La Breast unit del Civile - © www.giornaledibrescia.it
La Breast unit del Civile - © www.giornaledibrescia.it

Le Asst Garda e Franciacorta sono già al lavoro in quest’ottica per individuare al loro interno un centro unico per l’attività chirurgica che possa valorizzare le professionalità presenti nei tre poli; le altre due Breast unit continueranno a svolgere tutte le attività che propongono ora (screening, visite, esami diagnostici, percorsi di follow up...). Sebbene anche Esine non raggiunga l’obiettivo fissato dal Decreto ministeriale (135 interventi) l’operazione non riguarderà la Valcamonica.
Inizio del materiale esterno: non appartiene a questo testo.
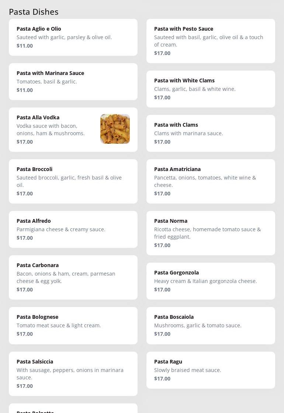Select the Pasta Ragu item

click(211, 370)
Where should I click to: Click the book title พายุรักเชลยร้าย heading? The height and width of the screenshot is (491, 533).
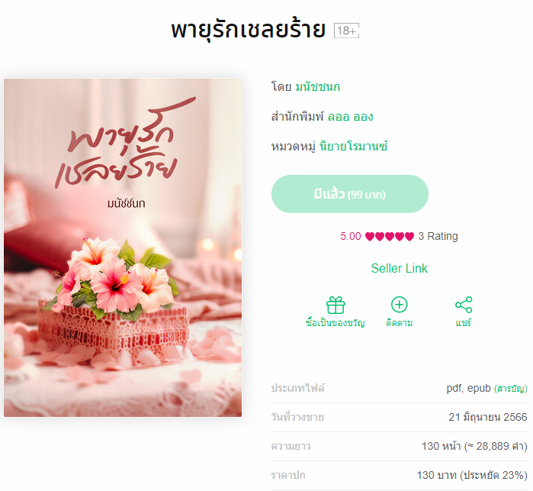248,30
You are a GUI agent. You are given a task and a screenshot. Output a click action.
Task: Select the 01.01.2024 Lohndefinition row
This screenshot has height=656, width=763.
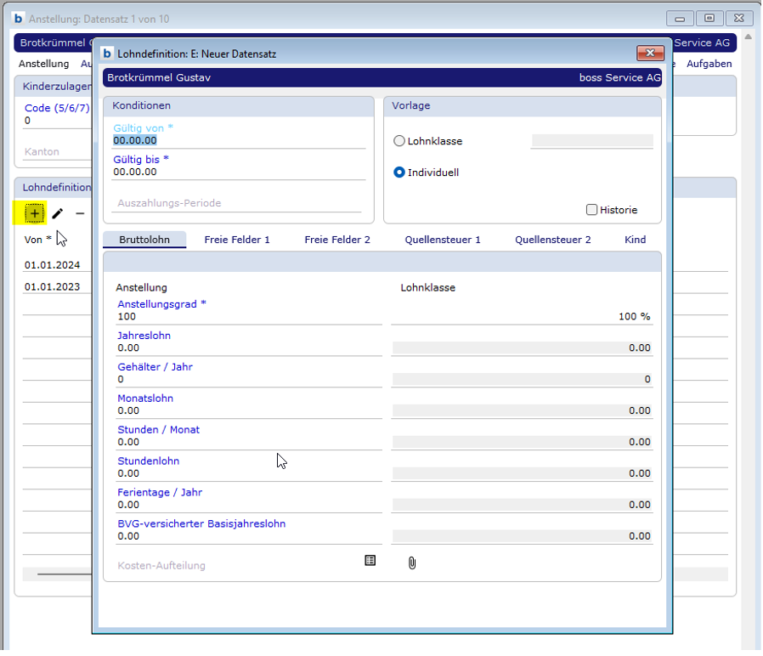(x=53, y=265)
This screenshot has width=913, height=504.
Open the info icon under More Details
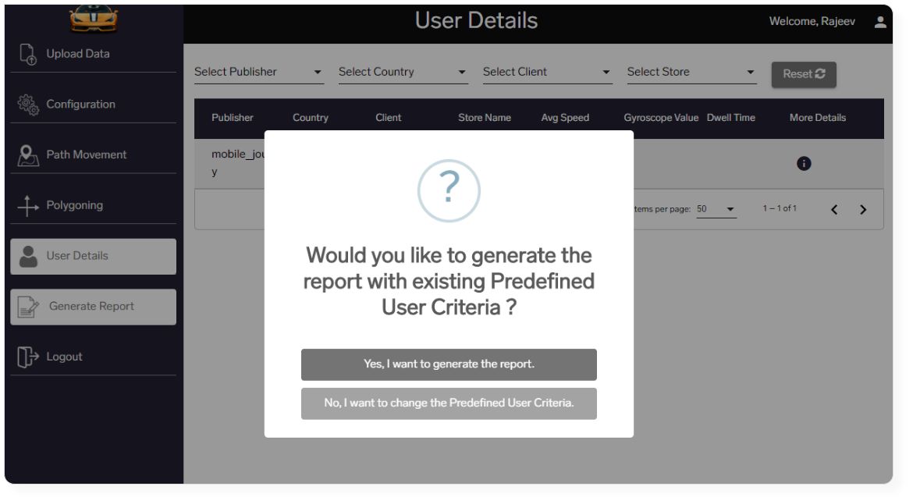pyautogui.click(x=804, y=164)
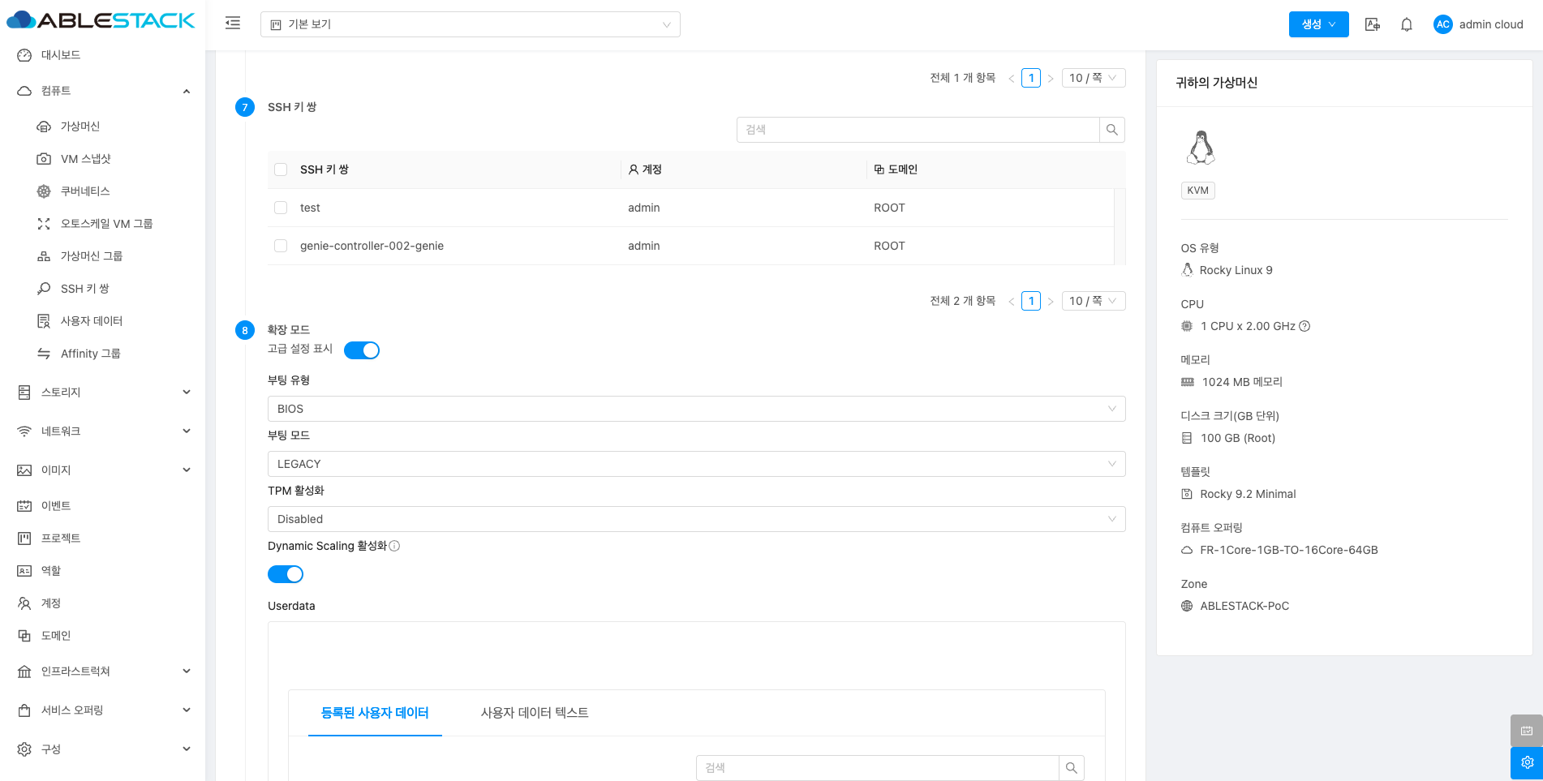Open the BIOS boot type dropdown
Viewport: 1543px width, 781px height.
pos(696,409)
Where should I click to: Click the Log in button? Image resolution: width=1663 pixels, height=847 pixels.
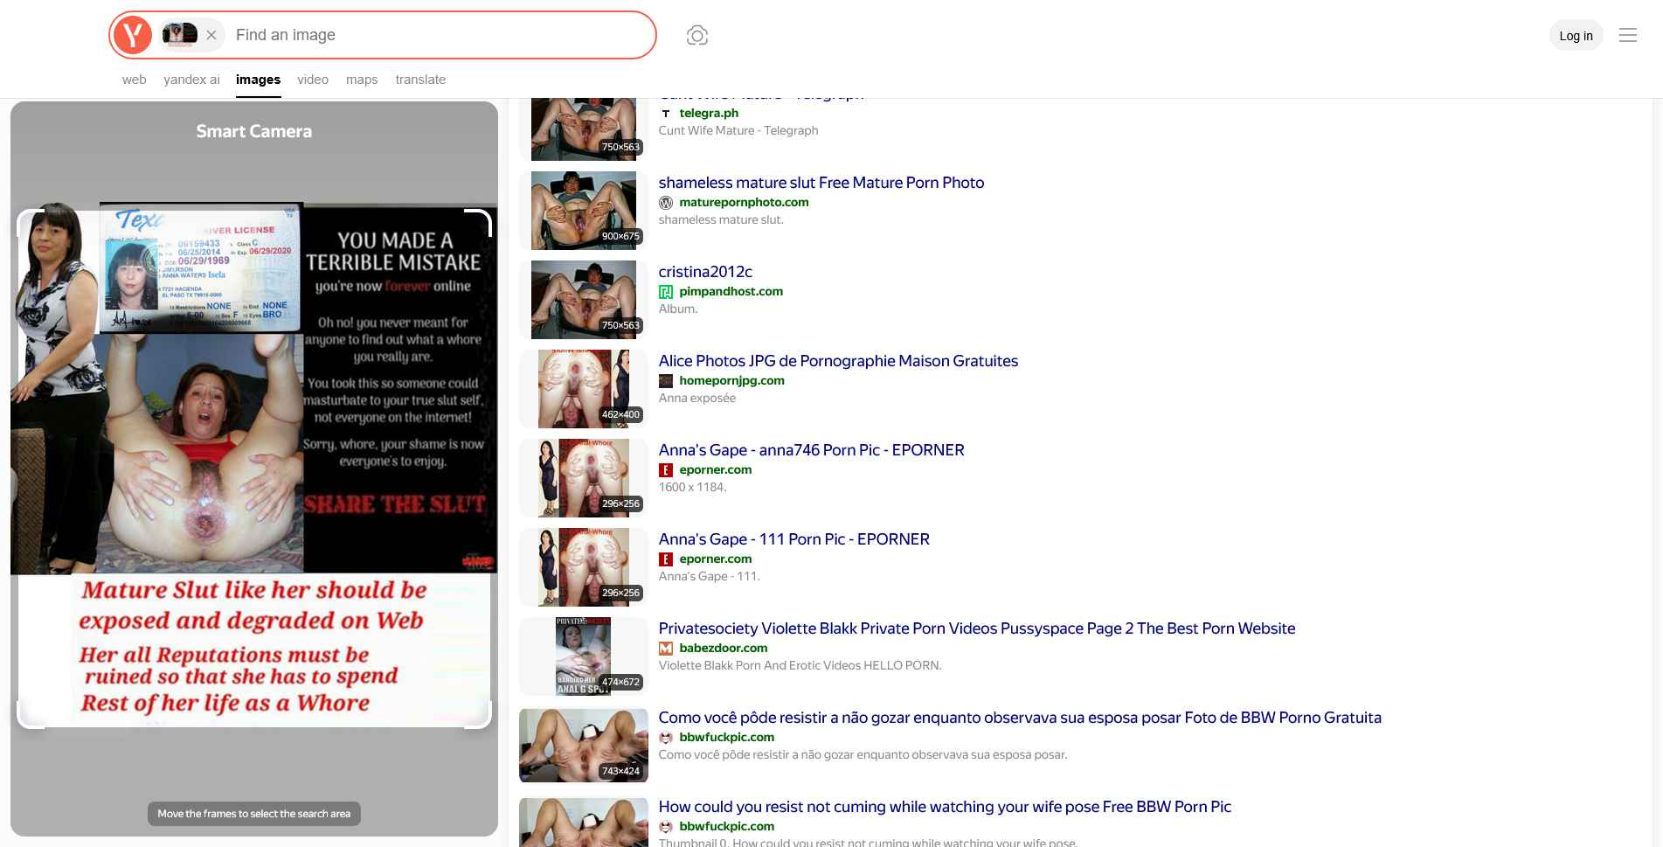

A incidere sulla scelta è stata la particolare conformazione del territorio.

Le professionalità

La Sanità, si diceva, guarda al futuro concentrando le casistiche più complesse in unità ad alta competenza. Il principio è stato riconosciuto anche dal recente Programma nazionale esiti di Agenas: in Italia la casistica trattata in strutture ad alto volume è passata dal 72% nel 2015 al 90% nel 2024 e, anche per questo, la chirurgia oncologica per il tumore alla mammella è stata giudicata «in forte miglioramento». Negli ultimi anni le Breast unit hanno conosciuto un’evoluzione profonda, sia nell’organizzazione sia nell’approccio alla cura.

Oggi il percorso offerto è strutturato e completo: parte dallo screening e arriva fino al follow up, accompagnando la paziente in ogni fase. Un ruolo sempre più centrale è quello del case manager, infermiere con formazione specifica in ambito oncologico e gestionale, che coordina l’intero iter assistenziale. Figura di riferimento stabile, il case manager aiuta la donna a orientarsi, chiarisce dubbi, rende più comprensibile ogni passaggio e umanizza il rapporto con la struttura. Il suo intervento contribuisce in modo concreto anche a migliorare l’aderenza alle cure.